MATERIALS PROVIDED:
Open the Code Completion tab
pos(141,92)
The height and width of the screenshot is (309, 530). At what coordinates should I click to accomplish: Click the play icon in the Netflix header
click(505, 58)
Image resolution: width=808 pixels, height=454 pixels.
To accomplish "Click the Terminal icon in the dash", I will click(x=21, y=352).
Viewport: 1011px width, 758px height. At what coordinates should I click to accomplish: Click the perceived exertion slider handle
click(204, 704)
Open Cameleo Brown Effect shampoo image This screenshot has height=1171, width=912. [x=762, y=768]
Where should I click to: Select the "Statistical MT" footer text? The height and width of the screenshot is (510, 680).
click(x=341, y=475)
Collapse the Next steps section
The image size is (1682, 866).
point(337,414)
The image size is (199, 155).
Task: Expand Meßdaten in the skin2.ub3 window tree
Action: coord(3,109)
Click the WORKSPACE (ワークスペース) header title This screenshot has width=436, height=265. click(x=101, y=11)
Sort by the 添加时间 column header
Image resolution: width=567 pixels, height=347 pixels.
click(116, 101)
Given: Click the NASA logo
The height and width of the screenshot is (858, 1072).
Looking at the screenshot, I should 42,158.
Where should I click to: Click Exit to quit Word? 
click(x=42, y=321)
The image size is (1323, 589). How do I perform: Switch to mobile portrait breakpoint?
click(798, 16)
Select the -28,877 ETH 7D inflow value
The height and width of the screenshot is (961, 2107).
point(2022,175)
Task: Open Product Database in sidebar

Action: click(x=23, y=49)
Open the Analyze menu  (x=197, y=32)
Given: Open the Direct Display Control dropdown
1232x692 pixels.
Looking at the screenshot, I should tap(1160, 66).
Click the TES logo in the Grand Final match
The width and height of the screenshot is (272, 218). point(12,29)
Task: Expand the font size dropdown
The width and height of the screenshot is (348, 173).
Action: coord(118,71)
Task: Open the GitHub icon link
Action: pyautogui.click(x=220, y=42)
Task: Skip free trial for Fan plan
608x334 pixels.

TASK GOAL: Print every record exactly as written.

RESULT BELOW:
Open the Code Completion tab
pos(141,92)
The height and width of the screenshot is (309, 530). At what coordinates should I click to accomplish: Click the play icon in the Netflix header
click(505, 58)
Image resolution: width=808 pixels, height=454 pixels.
To accomplish "Click the Terminal icon in the dash", I will click(x=21, y=352).
Viewport: 1011px width, 758px height. At what coordinates should I click to accomplish: Click the perceived exertion slider handle
click(204, 704)
Open Cameleo Brown Effect shampoo image This screenshot has height=1171, width=912. [x=762, y=768]
Where should I click to: Select the "Statistical MT" footer text? The height and width of the screenshot is (510, 680).
click(x=341, y=475)
Collapse the Next steps section
The image size is (1682, 866).
point(337,414)
The image size is (199, 155).
Task: Expand Meßdaten in the skin2.ub3 window tree
Action: coord(3,109)
Click the WORKSPACE (ワークスペース) header title This screenshot has width=436, height=265. click(x=101, y=11)
Sort by the 添加时间 column header
Image resolution: width=567 pixels, height=347 pixels.
click(116, 101)
Given: Click the NASA logo
The height and width of the screenshot is (858, 1072).
Looking at the screenshot, I should 42,158.
Where should I click to: Click Exit to quit Word? 
click(x=42, y=321)
The image size is (1323, 589). How do I perform: Switch to mobile portrait breakpoint?
click(798, 16)
Select the -28,877 ETH 7D inflow value
The height and width of the screenshot is (961, 2107).
point(2022,175)
Task: Open Product Database in sidebar

Action: click(x=23, y=49)
Open the Analyze menu  (x=197, y=32)
Given: Open the Direct Display Control dropdown
1232x692 pixels.
Looking at the screenshot, I should tap(1160, 66).
Click the TES logo in the Grand Final match
The width and height of the screenshot is (272, 218). point(12,29)
Task: Expand the font size dropdown
The width and height of the screenshot is (348, 173).
Action: coord(118,71)
Task: Open the GitHub icon link
Action: pyautogui.click(x=220, y=42)
Task: Skip free trial for Fan plan
608x334 pixels.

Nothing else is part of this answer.